Propensity score matching

Instead of matching on values, PSM matches observations with similar probabilities of receiving treatment.

  • Estimate a model to predict being in the treatment group
  • Group values with similar treatment probabilities
  • Reweight the model so that the treated and control groups are similar
  • Normally, discard observations outside of the “area of common support” where significant overlap exists.

Propensity score matching

matched<-matchit(treated ~ education ,data=df, 
                 method='nearest' ,
                 ratio = 2,
                 distance = 'glm')
mdat<-match.data(matched)
psm_fit <- lm(income ~ treated + education , data=mdat, weights = weights)

modelsummary(list('ols + control' =ols_control, 
                  "exact matching"=exact_match_fit,
                  "psm" = psm_fit
                  ), 
             gof_map = c("nobs")
             )
tinytable_1y09wl210ydv01mdqbk3
ols + control exact matching psm
(Intercept) -5.448 -5.446 -6.542
(0.411) (0.335) (0.660)
treatedTreated -2.020 1.879 -1.649
(0.455) (0.304) (1.966)
education 7.084 5.546 8.033
(0.080) (0.071) (0.357)
Num.Obs. 1000 862 222

Propensity scores

Propensity score matching

In practice propensity scores are often completely fine, but theoretically they can actually worsen bias if the treatment selection process isn’t modeled correctly. Other methods are more robust to this kind of mis-specification.

Coarsened Exact Matching

  • “Coarsen” the variables, prune unmatched observations (usually requires some user-input)
  • Conduct exact matching on the coarsened results
  • Reweight as needed to match groups

Coarsened Exact Matching

Coarsened Exact Matching

matched<-matchit(treated ~ education ,data=df, method='cem' ,
                 distance = 'glm', estimand = "ATE")
mdat<-match.data(matched)
cem_fit <- lm(income ~ treated + education , data=mdat, weights = weights)

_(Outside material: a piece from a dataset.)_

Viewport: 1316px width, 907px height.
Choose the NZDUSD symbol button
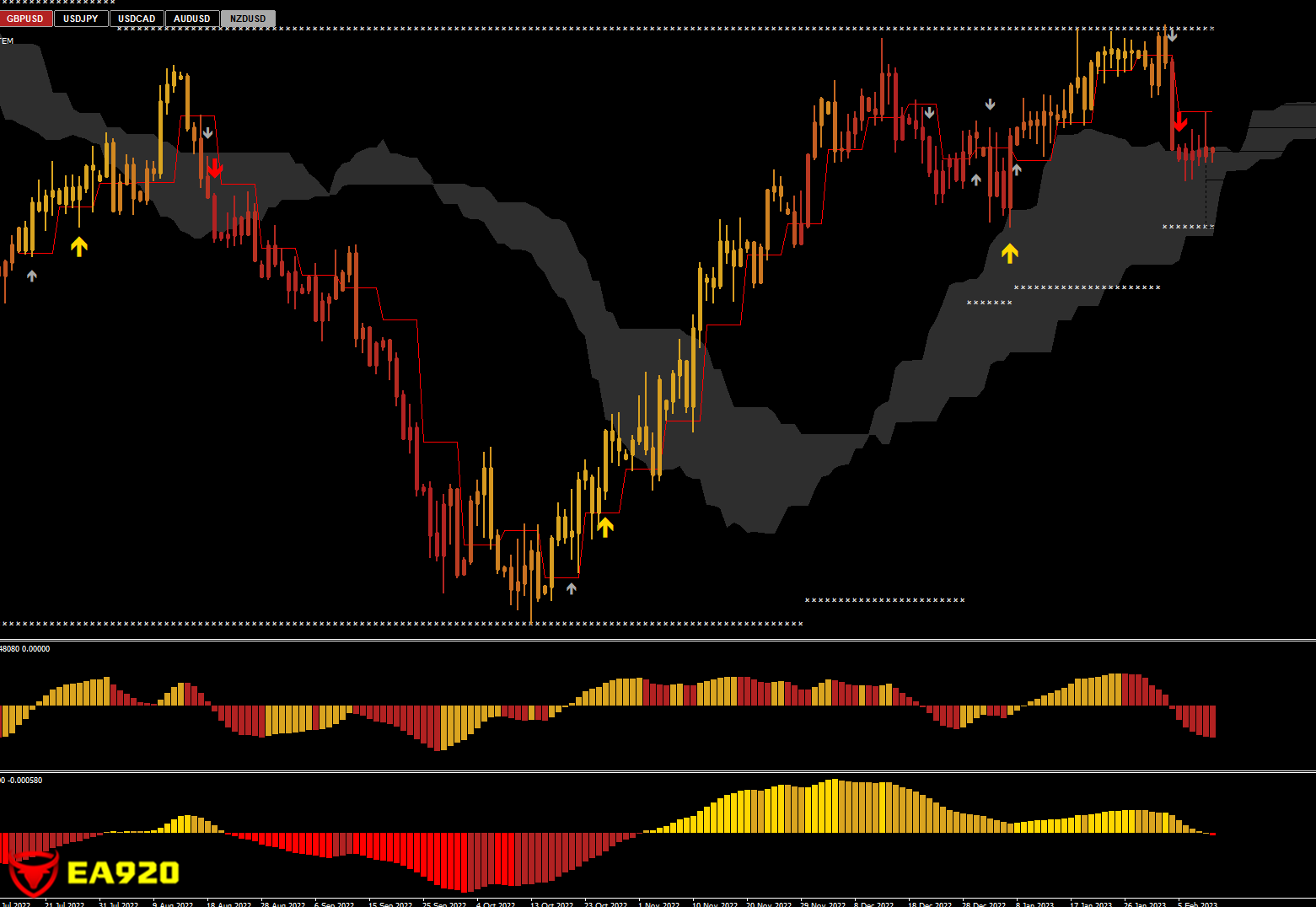(x=248, y=19)
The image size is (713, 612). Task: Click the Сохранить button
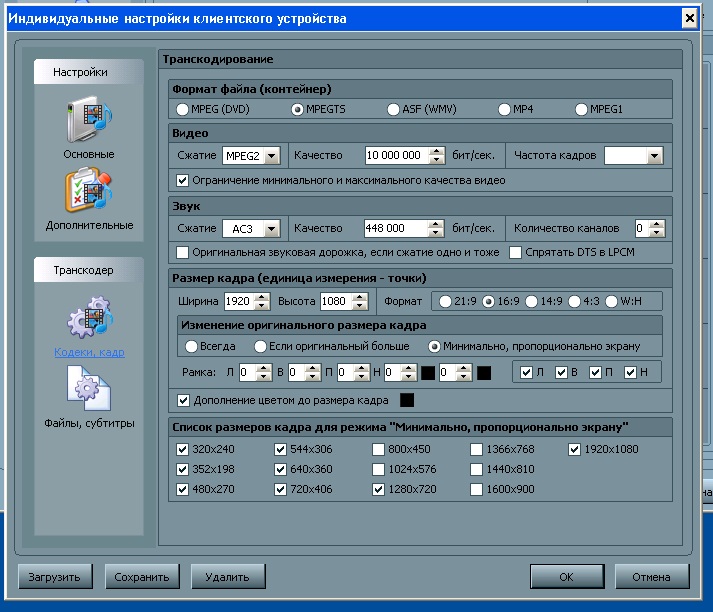[x=141, y=577]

modelsummary(list('ols + control' =ols_control, 
                  "exact matching"=exact_match_fit,
                  "psm" = psm_fit,
                  "cem" = cem_fit
                  ), 
             gof_map = c("nobs"),
             note = sprintf("actual ATE = %s", round(ate,digits=3))

             )
tinytable_fw5w84rdpya4f8ebd7l8
ols + control exact matching psm cem
actual ATE = 1.871
(Intercept) -5.448 -5.446 -6.542 -5.446
(0.411) (0.335) (0.660) (0.335)
treatedTreated -2.020 1.879 -1.649 1.879
(0.455) (0.304) (1.966) (0.304)
education 7.084 5.546 8.033 5.546
(0.080) (0.071) (0.357) (0.071)
Num.Obs. 1000 862 222 862

Standard errors

Methods like CEM will generally group variables together before weighting, so we would expect to see clustering within the strata, but we know how to deal with this!


 Estimate Std. Error  z Pr(>|z|)     S 2.5 % 97.5 %
     1.88      0.157 12   <0.001 107.5  1.57   2.19

Term: treated
Type:  response 
Comparison: Treated - Control
Columns: term, contrast, estimate, std.error, statistic, p.value, s.value, conf.low, conf.high, predicted_lo, predicted_hi, predicted 

Takeaways

  • Matching can address some of the limitations of regression models and simulate experimental conditions.

  • Main advantages over regression are:

    • No assumption of a linear relationship between confounders
    • More informally: allows researchers to separate out the treatment selection process from the treatment effect process.